И нет во мне ни смирения, ни гордыни, а есть спокойное и радостное сознание того, что впервые в своей долгой и запутанной жизни я делаю то, что положено было мне сделать на этой земле.
Это гордыня? Не знаю. Надеюсь, что нет!
Бутылочная и кирпичная с просветленными лицами вернулись в зал и, сморкаясь, заняли свои места в первом ряду.
И тотчас же, словно кто-то подсматривал в глазок занавеса (впрочем, так оно, наверное, и было), в зале погас свет и в луче бокового софита снова появился Олег Ефремов.

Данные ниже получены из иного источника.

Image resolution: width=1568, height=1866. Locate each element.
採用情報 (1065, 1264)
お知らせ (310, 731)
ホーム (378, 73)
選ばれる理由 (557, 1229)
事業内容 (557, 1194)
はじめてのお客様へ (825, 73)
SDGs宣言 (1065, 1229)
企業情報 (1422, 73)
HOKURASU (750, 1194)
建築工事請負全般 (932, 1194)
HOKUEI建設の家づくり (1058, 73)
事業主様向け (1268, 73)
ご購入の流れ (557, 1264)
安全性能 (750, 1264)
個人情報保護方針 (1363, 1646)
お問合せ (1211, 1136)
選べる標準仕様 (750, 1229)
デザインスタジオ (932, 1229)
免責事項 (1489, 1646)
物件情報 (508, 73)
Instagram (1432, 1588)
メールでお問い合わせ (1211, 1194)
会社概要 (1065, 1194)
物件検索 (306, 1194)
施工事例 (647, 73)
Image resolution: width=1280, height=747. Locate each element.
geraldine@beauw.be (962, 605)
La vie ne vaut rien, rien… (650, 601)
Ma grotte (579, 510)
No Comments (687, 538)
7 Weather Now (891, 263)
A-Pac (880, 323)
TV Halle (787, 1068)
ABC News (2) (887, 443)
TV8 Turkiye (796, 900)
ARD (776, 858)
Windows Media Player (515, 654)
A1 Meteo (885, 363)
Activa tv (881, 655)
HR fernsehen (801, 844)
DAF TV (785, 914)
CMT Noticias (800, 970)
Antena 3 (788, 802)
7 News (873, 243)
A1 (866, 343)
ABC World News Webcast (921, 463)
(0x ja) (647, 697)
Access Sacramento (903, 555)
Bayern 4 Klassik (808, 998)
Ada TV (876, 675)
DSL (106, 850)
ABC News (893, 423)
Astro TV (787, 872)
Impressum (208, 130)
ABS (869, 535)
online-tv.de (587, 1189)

Прислушиваясь к звукам далекого марша, он медленно начал слова вступления ко второму действию:
— «Юность. Москва. Май тысяча девятьсот тридцать седьмого года. Строительные леса на улице Горького. Открытые бежевые «линкольны» возят по городу иностранных туристов: туристы вежливо улыбаются, вежливо восхищаются, вежливо задают двусмысленные вопросы — главным образом об исчезающих за ночь портретах — и с некоторой опаской поглядывают на девушек-переводчиц».
…Марш звучал громче.
Ефремов, не двигаясь, продолжал:
— «По вечерам не протолкаться на танцевальных площадках, в цветочных киосках продают нарасхват ландыши и сирень, а на площади Пушкина, у фотовитрины «Известий», с утра и до ночи толпится народ, разглядывая фотографии далекой Испании, где фашистам все еще не удалось отрезать от Мадрида Университетский городок.
В тот год мы окончательно стали москвичами. Еще совсем недавно — робкие провинциалы — мы разинув рты бродили по набережным, почтительно следовали правилам уличного движения, ездили, восхищаясь, в метро и писали длинные, восторженные и подробные письма домой…»
Ефремов улыбнулся:
— «Потом письма стали короче. Всего несколько слов — о том, что мы здоровы, об институтских отметках и о том, что нам опять очень нужны деньги. Мы научились торопиться. Мы были одержимы, влюблены, восторженны и упрямы… Нам исполнилось девятнадцать лет!»
…Пошел занавес. Ефремов стал к залу вполоборота и сказал, указывая рукою на декорацию и действующих лиц:
— «Вечер. Комната в общежитии студентов Московской консерватории. Две кровати, два стула, две тумбочки и большой стол, у которого табурет заменяет отломанную ножку. На стене пыльная гипсовая маска Бетховена.
Давид в тапочках, в теплой байковой куртке, с завязанным горлом расхаживает по комнате. Он играет на скрипке, зажав в зубах докуренную до мундштука папиросу. Таня — тоненькая, ясноглазая — караулит у электрической плитки закипающее молоко…»
Ефремов незаметно скрылся в кулисе.
ГЛАВА ТРЕТЬЯ
Во втором антракте мы с женой быстро и молча поднялись и пошли курить.
Мы стояли в курилке возле урны — с двух сторон, как часовые, — часто и с отвращением глотали дым.
— Во втором действии Евстигнеев был лучше, — сказала жена.
— Да, — сказал я, — а в третьем действии он будет еще лучше… Только это не имеет никакого значения!
— Да, — согласилась жена, — разумеется.
Помолчав, она спросила:
— Ты очень огорчен?
— Нет, — сказал я, — все давно ясно… Это ребята на что-то еще надеются!..
И в ту же секунду, точно в подтверждение моих слов, в курилку вбежал, влетел, ворвался Олег Табаков — в белой рубашке, заправленной в ватные штаны, и в тапочках на босу ногу. Во втором действии он исполнял роль Славы Лебедева, а в третьем будет играть роль «сына полка» Женьки Жаворонкова. В ту пору основной состав студии насчитывал человек двадцать, и ряд актеров, занятых в моей пьесе, играли по две роли.
…Как странно мне бывает теперь — изредка, очень изредка — встречаться и церемонно раскланиваться с важным и представительным директором театра «Современник» Олегом Николаевичем Табаковым!..
Милое мальчишеское лицо Табакова блестело от пота.
Он подбежал ко мне и проговорил задыхающимся, плачущим голосом:
— Александр Аркадьевич, ребята просят… Ну, вы поговорите там с кем-нибудь!
— С кем, Олег? — изумился я.
— Ну, я не знаю… Ну, с этими — Соколовой, Соловьевой, черт их там разберет!
— О чем говорить? — спросил я.
Откуда-то раздался отчаянный вопль:
— Табаков?! Давай по-быстрому!..
Олег махнул рукой и убежал.
Мы с женою переглянулись. Ничего еще, по сути, не было сказано, но тоскливое чувство обреченности, предрешенности, безнадежности и бессмысленности всего, что происходит, — это чувство, так всевластно царившее в зале, уже перелетело по каким-то неведомым законам через рампу и дошло до исполнителей.